Your best bet for electronics in China is to look for the odd, weird, or unique gadgets that you can't find anywhere else or that are much cheaper in China than elsewhere. Also be sure that you purchase the correct voltage for gadgets that need to be recharged.

Mobile Signal JammerMobile Phone Jammer
Is it annoying to hear people yelling on their mobile phones? Buy a Mobile Phone Jammer. This gadget might be illegal in your home country, so be aware of the legal implications before you purchase it (it might also be illegal to take this on an airplane). It can jam GSM, CDMA, and PHS signals in a zone of about 10 meters. Retail prices on the streets of Beijing: CNY280-400.

USB Storage DeviceUSB Storage Devices
USB flash disks have fallen in prices around the world, but you can get the best deals in China, where no-name brands offer a lot of bang for the yuan. Retail prices on the streets of Beijing for a generic brand one gigabyte USB keychain hover around CNY120-230, and some of them can also act as MP3 music players. Remember to always haggle over the price before you buy!

Wireless Spy CameraSurveillance Gear
Are you looking for the real China? Want to know what it feels like to live in China? To get that real sensation, you need to give up a bit of your privacy — neighborhood committees staffed with retirees in Chinese cities know more about you than you do. To emulate that feeling when you get back home, setup a wireless audio/video receiver and camera to spy on all your neighbors. On the streets of Beijing, you can buy an entire system for CNY350-500.

Make Love, Not War
With China's "One Child Policy", getting condoms and prophylactics to law-abiding Chinese is a glorious undertaking in the Middle Kingdom. Sex shops are in abundance in Chinese cities, so don't leave China without venturing into one of these shops to look at the electronic gizmos that helped China become the most populous nation. Prices differ (size does matter), and we have not posted pictures so that you can instead stimulate your imagination. Zhongguoren Qilai!
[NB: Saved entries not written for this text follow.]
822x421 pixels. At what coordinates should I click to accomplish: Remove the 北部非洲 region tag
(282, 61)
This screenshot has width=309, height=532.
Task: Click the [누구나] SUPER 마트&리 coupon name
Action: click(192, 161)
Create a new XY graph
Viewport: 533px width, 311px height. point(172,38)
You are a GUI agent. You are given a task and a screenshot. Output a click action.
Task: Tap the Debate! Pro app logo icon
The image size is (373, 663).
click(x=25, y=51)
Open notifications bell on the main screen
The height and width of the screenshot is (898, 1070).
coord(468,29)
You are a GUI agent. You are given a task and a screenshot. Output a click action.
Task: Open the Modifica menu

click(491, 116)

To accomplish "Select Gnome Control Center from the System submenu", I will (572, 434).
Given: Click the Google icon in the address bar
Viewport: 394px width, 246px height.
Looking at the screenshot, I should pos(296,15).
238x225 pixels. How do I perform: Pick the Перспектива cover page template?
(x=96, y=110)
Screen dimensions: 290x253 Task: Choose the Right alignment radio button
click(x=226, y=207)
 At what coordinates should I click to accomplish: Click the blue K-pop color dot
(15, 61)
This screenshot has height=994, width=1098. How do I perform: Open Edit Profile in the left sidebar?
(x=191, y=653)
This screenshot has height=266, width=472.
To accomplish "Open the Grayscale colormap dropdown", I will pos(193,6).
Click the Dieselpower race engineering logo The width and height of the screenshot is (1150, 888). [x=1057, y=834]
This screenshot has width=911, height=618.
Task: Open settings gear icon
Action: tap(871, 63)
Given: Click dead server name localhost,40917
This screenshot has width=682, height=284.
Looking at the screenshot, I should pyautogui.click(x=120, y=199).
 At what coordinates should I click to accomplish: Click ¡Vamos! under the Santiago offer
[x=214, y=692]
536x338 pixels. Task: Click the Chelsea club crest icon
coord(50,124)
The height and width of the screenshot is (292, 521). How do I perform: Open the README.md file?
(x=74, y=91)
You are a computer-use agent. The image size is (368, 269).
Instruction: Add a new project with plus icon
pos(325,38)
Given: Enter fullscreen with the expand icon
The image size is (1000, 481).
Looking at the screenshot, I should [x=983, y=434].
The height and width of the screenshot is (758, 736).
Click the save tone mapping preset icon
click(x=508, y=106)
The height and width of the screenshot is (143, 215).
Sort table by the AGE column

Finally, there are some things not to buy in China. Don't buy pirated DVDs — most of the black marketeers have been driven into dark alleys, but they can still be found as easily as the X-rays might discover your illegal purchases when you return home. Don't buy bootleg software — they might come with backdoor viruses. And don't be tempted to buy bootleg music. The Olympics are a fantastic opportunity for foreigners to get their first view of China, so hopefully you can return home feeling good about your purchases and feeling great about the wonderful country you just visited.